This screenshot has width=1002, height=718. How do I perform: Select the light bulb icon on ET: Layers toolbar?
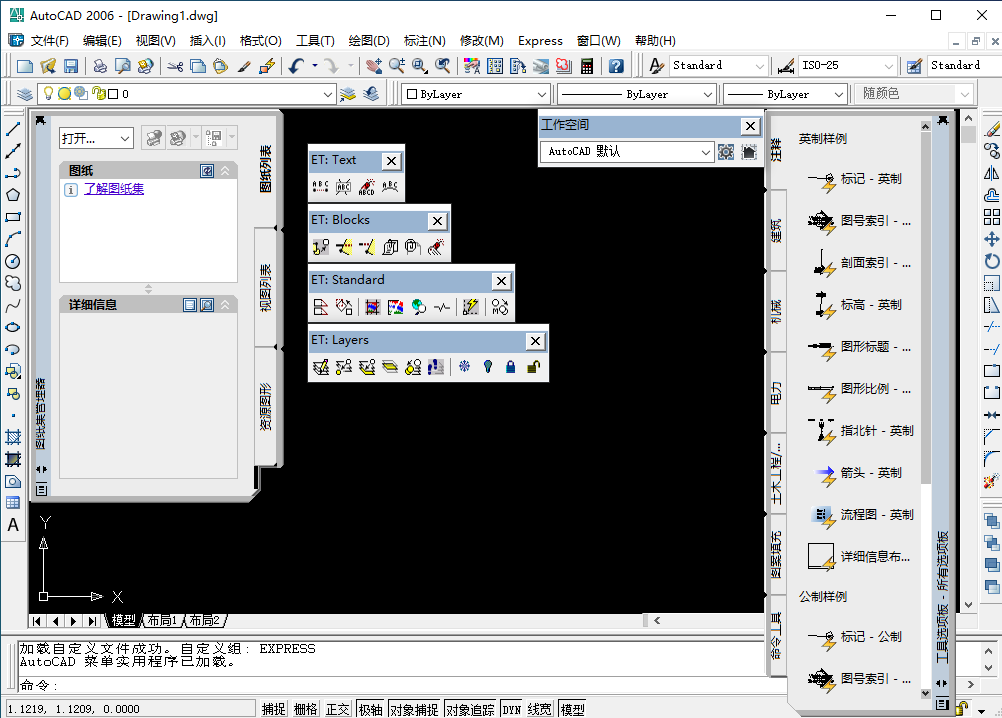pos(488,366)
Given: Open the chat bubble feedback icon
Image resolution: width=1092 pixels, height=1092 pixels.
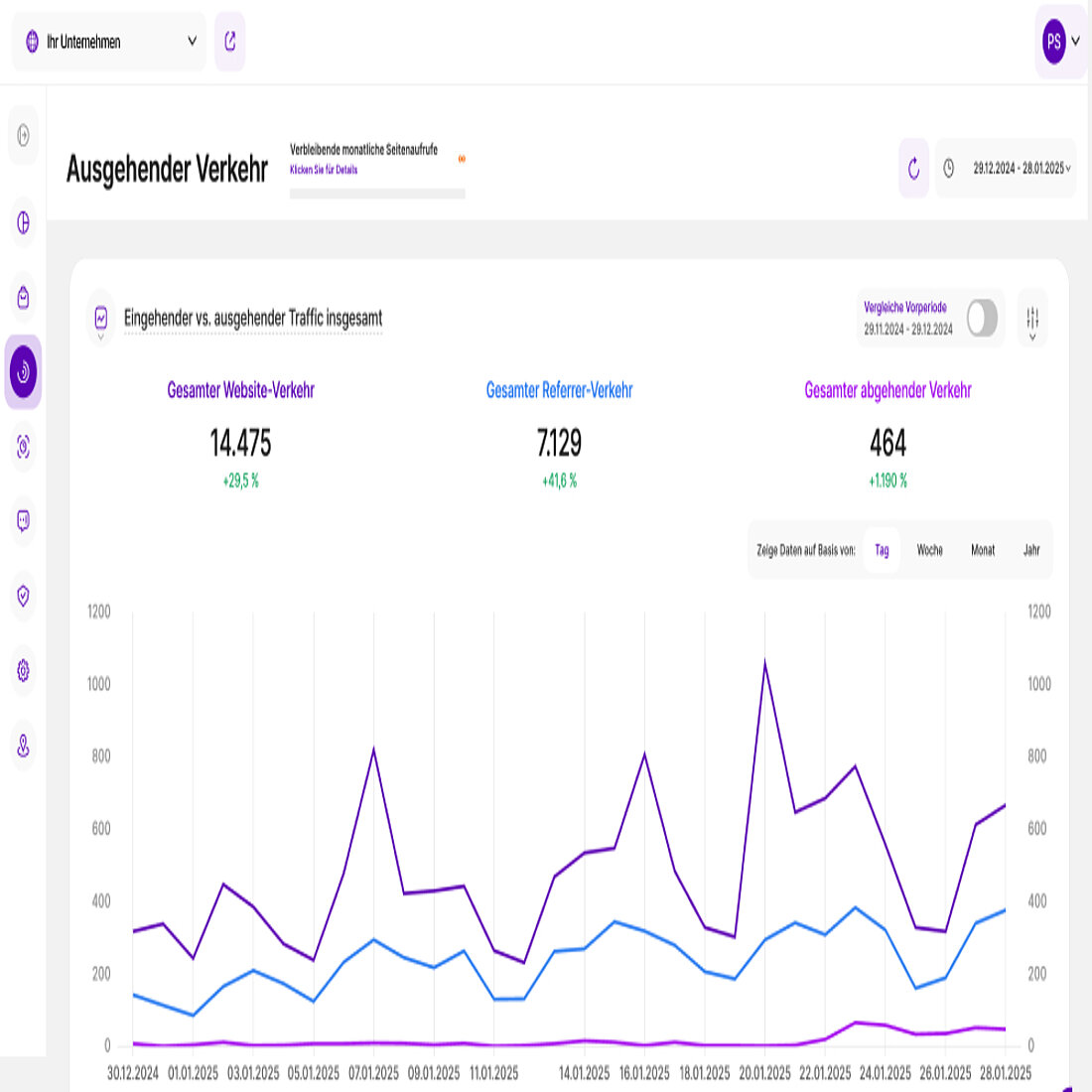Looking at the screenshot, I should click(x=24, y=521).
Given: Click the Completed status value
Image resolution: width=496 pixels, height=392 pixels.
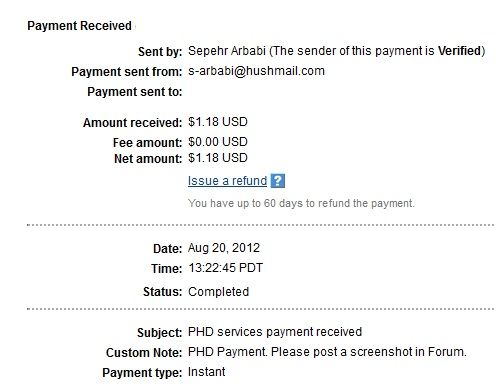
========================================
[Work instruction]: The reply is to be one number, the count of lines in the records above that contain "Given".

[Result for this task]: 2